O parágrafo único original do CTN já trazia a exceção para requisição judicial e casos do art. 199. Com as alterações posteriores (Lei Complementar 104/2001 e outras), foram introduzidos os §§1º e 3º, que ampliaram as hipóteses de divulgação permitida, sempre com requisitos específicos.
Alternativa A – ❌ Incorreta (divulgação permitida)
A requisição de autoridade judiciária no interesse da justiça é exceção expressa ao sigilo, conforme art. 198, §1º, I, do CTN. Logo, não é vedada.
Alternativa B – ✅ Correta ⟵ GABARITO
A alternativa afirma que é vedada a divulgação para "solicitações de autoridade administrativa no interesse da Administração Pública, previamente à instauração de processo administrativo". Ocorre que o art. 198, §1º, II, do CTN exige, para que a divulgação seja permitida, que "seja comprovada a instauração regular de processo administrativo". A expressão "previamente à instauração" indica que não há processo instaurado, portanto a hipótese não se enquadra na exceção, e a divulgação permanece vedada. É exatamente o que a banca cobrou.
Alternativa C – ❌ Incorreta (divulgação permitida)
O parcelamento ou moratória estão listados no art. 198, §3º, III, como informações cuja divulgação é permitida. Não há vedação.
Alternativa D – ❌ Incorreta (divulgação permitida)
As representações fiscais para fins penais são exceção expressa no art. 198, §3º, I. Portanto, a divulgação é permitida.
Alternativa E – ❌ Incorreta (divulgação permitida)

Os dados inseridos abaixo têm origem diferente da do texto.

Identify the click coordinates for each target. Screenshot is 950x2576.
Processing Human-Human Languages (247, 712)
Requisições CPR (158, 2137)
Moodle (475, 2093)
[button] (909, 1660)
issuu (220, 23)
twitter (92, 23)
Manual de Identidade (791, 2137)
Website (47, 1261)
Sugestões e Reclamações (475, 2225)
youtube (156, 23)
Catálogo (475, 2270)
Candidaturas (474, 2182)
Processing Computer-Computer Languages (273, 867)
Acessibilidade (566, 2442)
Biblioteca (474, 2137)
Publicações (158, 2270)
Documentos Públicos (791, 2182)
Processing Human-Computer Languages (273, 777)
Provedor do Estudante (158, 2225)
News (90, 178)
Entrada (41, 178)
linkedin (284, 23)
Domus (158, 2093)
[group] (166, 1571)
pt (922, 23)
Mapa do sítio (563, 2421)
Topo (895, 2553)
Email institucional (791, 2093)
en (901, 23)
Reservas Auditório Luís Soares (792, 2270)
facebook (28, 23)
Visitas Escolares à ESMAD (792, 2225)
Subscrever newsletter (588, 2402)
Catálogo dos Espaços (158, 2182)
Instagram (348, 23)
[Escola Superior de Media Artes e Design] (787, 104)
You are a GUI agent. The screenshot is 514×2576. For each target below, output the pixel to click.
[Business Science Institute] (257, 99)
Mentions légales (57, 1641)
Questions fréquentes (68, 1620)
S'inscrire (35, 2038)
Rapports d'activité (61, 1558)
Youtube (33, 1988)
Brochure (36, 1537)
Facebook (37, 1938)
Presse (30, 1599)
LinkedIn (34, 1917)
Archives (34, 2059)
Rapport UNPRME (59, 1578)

As inscrições na Dívida Ativa da Fazenda Pública constam no art. 198, §3º, II, como informações passíveis de divulgação. Logo, não são vedadas.
NÃO CAIA NESSA!
A banca tenta confundir o candidato ao inverter a condição da exceção prevista no art. 198, §1º, II. Enquanto a lei exige que haja processo administrativo instaurado, a alternativa coloca a solicitação "previamente à instauração", tornando-a uma situação de sigilo. Fique atento: a exceção é condicionada à existência de processo regular; sem ele, a regra geral de vedação prevalece.